The participants were three groups of undergraduate pre-service EFL teachers enrolled in the English language bachelor's degree program at Southeastern University (a pseudonym). The groups were constituted as follows:

• The first group were 2nd semester pre-service teachers of the English language major. These pre-service teachers were included because in the 1st semester they took a course titled metodología de la investigación (research methods) which introduces them into the concept of research.

• The second group were 6th semester preservice teachers. These pre-service teachers were included because they too took the course Metodología de la investigación long before Undergraduate Pre-service EFL Teachers' Conceptions of Research the first group did, but also because they had not yet taken the course titled seminario de titulación (research seminar), which is taught in the 9th semester.

• The third group were 10th semester pre-service teachers. These pre-service teachers had taken both courses (metodología de la investigación and seminario de titulación); therefore, they supposedly were more familiarized with the concept of research.

Age is considered as a variable in this present study. Therefore, all pre-service EFL teachers enrolled in the 2nd, 6th and 10th semesters of both shifts (morning and afternoon) were invited to participate in order to have varying ages. The other variable was the semester. The reason we included the 2nd, 6th and 10th semesters is that, as we explained above, these pre-service EFL teachers are to take two different research courses during their major. It is worth noting that both courses (research methods and research seminar) are compulsory in the English language program which aims at training teachers of English as a foreign language.


We asked teachers for permission to conduct the survey in their classrooms, to which they agreed. We explained to the pre-service EFL teachers that the survey was anonymous and voluntary, and that the results would be used just for research purposes. They consented verbally to answer the questionnaire.

Analysis of the Data

To analyze the data, we used descriptive statistics. Cross-tabulations were necessary for establishing differences between age and conceptions, and Spearman's rho coefficient was used to find out the correlation between semesters and conceptions. We intended to carry out a census; unfortunately, not all undergraduate pre-service EFL teachers attended classes the day the questionnaire was administered. Therefore, the sample was constituted by a total of 108 participants, 45 were from second semester, 41 from sixth semester, and 22 from tenth semester.

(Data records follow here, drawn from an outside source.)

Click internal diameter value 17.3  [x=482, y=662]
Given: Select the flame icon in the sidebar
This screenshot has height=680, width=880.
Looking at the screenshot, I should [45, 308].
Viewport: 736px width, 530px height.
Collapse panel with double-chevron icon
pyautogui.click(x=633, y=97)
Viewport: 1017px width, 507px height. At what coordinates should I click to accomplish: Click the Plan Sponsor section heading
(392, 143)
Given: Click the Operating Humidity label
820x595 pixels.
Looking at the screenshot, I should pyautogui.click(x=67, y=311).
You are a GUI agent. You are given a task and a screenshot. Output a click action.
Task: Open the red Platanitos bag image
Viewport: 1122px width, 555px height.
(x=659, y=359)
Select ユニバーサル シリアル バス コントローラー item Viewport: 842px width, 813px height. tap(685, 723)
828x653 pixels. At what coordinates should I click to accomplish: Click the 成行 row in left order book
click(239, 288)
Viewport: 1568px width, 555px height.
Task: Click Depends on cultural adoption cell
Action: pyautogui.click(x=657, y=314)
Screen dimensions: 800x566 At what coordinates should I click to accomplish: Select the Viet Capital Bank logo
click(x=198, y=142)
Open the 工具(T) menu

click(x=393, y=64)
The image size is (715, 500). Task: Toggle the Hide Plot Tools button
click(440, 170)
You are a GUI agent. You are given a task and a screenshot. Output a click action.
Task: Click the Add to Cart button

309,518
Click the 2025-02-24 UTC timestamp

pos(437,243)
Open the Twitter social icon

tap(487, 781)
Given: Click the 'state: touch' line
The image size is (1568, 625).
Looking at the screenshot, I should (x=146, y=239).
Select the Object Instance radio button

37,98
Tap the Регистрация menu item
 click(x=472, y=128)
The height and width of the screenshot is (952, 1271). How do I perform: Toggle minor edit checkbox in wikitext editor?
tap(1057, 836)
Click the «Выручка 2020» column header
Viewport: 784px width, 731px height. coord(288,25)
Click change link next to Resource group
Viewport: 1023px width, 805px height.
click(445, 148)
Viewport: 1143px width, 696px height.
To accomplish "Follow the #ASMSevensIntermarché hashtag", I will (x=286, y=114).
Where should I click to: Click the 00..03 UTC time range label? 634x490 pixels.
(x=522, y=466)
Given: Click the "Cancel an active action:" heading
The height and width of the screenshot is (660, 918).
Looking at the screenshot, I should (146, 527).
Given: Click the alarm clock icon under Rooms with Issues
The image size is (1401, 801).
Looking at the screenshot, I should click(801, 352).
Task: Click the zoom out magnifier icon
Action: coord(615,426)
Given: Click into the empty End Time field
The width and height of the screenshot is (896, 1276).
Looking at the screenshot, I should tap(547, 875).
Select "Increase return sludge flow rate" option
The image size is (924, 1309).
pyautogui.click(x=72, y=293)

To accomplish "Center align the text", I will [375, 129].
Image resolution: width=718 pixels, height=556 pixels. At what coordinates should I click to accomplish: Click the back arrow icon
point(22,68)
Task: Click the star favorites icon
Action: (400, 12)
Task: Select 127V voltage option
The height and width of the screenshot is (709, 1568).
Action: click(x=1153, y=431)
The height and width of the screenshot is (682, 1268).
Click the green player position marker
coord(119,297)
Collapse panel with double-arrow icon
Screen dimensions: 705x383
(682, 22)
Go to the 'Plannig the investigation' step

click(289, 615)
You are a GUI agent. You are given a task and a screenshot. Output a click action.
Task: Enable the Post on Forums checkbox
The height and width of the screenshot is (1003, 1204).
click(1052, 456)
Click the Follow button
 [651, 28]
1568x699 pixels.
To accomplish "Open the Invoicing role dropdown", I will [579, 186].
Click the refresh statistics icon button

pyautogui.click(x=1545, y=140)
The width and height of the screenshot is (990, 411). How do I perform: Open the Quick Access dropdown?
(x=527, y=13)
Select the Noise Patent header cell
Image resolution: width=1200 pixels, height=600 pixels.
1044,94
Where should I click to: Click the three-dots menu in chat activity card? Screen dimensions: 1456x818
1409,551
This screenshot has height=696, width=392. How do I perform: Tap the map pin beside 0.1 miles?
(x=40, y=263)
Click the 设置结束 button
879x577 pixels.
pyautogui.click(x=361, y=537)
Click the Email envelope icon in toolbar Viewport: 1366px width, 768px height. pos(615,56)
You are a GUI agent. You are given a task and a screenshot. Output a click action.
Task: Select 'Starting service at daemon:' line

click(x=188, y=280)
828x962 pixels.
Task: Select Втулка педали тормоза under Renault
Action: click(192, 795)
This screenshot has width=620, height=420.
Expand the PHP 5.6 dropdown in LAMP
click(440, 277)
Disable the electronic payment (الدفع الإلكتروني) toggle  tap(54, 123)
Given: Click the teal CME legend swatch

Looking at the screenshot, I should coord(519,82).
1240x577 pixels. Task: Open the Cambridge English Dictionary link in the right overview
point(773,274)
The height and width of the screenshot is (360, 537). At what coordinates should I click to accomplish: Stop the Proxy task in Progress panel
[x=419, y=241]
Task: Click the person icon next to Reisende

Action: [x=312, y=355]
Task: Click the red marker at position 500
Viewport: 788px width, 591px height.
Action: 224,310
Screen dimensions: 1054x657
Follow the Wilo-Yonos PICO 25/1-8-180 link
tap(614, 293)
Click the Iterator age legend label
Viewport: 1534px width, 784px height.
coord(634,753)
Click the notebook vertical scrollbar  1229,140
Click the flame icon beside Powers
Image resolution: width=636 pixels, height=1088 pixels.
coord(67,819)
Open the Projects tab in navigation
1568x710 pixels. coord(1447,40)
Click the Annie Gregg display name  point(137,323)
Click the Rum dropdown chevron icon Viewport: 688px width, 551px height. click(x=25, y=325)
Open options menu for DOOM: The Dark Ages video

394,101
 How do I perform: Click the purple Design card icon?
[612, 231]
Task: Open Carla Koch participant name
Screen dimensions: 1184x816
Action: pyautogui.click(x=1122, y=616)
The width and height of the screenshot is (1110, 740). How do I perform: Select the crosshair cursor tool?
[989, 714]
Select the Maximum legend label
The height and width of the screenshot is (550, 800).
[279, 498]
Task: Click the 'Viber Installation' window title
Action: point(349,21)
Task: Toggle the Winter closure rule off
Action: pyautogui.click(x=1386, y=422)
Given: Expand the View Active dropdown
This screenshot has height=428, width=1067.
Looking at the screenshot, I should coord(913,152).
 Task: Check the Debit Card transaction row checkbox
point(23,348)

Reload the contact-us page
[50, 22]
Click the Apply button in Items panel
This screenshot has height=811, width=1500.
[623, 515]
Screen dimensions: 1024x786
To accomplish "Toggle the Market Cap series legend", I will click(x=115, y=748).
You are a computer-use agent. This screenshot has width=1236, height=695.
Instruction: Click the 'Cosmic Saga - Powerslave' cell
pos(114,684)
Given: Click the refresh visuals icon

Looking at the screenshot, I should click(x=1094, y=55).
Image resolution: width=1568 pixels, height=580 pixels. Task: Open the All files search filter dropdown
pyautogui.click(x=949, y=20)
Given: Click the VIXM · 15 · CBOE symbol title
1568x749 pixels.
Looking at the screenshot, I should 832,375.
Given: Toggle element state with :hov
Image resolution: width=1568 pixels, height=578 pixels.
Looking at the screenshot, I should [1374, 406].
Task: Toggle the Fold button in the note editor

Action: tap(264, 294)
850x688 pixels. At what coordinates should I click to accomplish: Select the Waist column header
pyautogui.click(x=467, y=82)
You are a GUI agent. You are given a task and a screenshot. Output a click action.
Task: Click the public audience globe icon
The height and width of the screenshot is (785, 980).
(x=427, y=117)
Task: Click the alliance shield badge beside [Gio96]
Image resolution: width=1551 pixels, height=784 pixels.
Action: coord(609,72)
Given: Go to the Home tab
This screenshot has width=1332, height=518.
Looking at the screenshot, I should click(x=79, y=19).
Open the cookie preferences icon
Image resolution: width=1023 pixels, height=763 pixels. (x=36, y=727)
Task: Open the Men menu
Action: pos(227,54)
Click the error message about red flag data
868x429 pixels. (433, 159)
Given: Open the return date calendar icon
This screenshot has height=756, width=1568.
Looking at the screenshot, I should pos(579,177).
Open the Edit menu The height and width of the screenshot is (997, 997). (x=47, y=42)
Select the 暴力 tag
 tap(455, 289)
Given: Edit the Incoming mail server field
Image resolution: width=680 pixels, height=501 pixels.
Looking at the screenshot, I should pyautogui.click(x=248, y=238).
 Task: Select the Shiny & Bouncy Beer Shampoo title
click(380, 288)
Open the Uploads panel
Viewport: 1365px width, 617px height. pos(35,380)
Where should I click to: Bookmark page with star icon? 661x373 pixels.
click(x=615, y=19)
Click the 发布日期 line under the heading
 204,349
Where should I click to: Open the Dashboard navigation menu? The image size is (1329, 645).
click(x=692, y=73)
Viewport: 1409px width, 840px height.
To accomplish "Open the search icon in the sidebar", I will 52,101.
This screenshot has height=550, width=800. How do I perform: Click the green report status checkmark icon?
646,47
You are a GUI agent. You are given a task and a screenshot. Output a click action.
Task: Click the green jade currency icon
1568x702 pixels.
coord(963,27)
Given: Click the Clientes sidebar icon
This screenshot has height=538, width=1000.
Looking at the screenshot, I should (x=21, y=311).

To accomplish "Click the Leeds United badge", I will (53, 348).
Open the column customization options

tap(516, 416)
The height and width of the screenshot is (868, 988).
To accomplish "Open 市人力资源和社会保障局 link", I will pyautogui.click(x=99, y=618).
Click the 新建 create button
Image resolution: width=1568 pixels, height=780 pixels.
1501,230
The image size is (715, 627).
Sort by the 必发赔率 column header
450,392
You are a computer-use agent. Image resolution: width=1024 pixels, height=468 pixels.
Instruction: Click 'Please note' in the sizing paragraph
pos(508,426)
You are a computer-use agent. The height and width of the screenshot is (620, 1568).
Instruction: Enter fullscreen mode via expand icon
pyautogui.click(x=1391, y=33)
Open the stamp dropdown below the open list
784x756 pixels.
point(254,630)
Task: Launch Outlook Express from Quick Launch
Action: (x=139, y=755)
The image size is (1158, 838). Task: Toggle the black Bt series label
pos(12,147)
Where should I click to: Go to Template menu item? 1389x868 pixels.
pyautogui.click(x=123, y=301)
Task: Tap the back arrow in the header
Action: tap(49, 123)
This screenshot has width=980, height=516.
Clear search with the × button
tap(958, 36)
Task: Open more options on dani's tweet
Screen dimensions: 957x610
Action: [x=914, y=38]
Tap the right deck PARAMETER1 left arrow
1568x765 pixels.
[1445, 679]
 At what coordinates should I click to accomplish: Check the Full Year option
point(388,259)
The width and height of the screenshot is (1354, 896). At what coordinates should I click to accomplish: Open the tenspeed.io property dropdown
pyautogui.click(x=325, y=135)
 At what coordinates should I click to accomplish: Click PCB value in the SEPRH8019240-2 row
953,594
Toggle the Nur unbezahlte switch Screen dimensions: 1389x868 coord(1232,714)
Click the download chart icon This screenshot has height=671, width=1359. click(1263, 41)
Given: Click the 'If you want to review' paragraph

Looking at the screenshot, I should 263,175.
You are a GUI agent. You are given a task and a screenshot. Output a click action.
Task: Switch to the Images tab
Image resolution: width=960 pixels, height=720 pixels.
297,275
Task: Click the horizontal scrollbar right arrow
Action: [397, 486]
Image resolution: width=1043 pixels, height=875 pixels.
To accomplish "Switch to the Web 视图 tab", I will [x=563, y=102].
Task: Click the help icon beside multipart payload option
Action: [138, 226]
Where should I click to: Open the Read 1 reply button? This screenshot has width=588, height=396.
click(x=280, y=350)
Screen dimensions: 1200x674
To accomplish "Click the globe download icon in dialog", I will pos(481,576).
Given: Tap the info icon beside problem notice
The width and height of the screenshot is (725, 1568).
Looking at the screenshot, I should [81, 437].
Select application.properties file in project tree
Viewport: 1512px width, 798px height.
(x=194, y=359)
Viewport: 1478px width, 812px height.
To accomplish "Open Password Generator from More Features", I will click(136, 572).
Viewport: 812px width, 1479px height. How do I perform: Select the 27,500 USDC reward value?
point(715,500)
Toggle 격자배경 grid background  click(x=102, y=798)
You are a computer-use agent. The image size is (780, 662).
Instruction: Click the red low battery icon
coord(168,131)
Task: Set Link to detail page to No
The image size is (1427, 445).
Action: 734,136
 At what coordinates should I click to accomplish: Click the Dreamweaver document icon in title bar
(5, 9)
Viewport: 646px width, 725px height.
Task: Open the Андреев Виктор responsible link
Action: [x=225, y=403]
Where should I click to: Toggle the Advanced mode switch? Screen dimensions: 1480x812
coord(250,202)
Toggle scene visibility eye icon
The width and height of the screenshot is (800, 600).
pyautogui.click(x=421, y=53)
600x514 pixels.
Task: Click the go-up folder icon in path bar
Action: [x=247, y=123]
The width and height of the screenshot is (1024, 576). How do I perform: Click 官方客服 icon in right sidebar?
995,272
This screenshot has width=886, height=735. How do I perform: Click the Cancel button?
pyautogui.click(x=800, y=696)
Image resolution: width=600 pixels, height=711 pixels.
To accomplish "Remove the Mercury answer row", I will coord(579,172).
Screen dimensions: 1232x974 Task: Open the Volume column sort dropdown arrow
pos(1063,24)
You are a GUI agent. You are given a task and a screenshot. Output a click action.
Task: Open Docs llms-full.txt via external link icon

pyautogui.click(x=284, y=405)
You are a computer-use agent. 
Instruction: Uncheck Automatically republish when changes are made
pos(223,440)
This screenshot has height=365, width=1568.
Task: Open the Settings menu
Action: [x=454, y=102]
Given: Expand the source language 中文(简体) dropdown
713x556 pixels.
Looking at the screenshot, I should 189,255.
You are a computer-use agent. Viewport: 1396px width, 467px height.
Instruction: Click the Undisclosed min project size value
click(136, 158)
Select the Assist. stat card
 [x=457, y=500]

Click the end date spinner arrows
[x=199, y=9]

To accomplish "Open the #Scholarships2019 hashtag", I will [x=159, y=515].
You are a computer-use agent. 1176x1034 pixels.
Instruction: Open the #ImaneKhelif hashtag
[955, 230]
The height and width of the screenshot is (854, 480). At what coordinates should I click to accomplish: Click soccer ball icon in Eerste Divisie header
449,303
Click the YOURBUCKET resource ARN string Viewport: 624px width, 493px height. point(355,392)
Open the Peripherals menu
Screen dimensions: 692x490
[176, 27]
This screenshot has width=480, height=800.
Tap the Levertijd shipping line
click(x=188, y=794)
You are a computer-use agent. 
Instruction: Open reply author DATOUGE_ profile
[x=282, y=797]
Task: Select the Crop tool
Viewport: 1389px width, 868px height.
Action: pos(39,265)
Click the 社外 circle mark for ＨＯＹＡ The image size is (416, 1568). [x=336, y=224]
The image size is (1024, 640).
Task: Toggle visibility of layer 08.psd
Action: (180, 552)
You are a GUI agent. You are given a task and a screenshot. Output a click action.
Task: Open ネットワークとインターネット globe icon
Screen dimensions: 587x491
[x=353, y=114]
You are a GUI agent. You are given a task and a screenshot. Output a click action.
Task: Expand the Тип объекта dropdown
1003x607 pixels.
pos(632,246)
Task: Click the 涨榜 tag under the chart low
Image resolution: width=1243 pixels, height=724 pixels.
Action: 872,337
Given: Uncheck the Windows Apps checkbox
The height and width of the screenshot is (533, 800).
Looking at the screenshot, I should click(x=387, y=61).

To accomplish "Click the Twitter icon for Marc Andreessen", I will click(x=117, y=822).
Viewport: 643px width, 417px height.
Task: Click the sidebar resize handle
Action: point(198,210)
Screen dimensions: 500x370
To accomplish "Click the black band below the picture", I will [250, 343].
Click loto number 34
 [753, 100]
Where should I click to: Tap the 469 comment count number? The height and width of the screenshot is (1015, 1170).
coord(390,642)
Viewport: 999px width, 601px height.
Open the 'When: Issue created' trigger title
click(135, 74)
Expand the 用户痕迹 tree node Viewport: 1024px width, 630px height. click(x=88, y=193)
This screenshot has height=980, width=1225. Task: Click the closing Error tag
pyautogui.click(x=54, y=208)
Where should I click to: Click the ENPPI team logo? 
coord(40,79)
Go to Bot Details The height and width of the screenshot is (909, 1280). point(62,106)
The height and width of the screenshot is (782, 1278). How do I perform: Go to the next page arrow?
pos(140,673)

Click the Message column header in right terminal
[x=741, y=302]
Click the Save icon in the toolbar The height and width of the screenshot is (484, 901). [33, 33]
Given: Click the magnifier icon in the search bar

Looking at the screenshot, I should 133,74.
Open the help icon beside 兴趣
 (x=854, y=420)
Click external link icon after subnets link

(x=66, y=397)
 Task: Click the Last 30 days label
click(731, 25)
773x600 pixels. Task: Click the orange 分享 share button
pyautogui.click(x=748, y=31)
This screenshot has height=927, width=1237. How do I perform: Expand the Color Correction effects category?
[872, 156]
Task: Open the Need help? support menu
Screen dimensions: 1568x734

All the participants were undergraduate teachers from the English language major studying at the Southeastern University (pseudonym) during spring term in 2015. Sixty-nine participants were women and 39 were men; 52 were in the 21- 23 years old range, 44 were in the 18- 20 years old range, 9 were in the 24-26 years old range and 3 were 27 years and older.


We now address the questions and hypotheses in the same order we established at the beginning of this paper. RQ1: What kind of conceptions of research predominates among undergraduate pre-service EFL teachers and is there a difference among the conceptions of these pre-service EFL teachers from diverse semesters?

Frequency distribution analyses as well as measures of central tendency were carried out with all of the information of the dependent variables in order to know undergraduate pre-service EFL teachers' conceptions of research. The findings are presented individually. First, we explain the findings of second semester, then sixth semester, and finally, the ones from tenth semester.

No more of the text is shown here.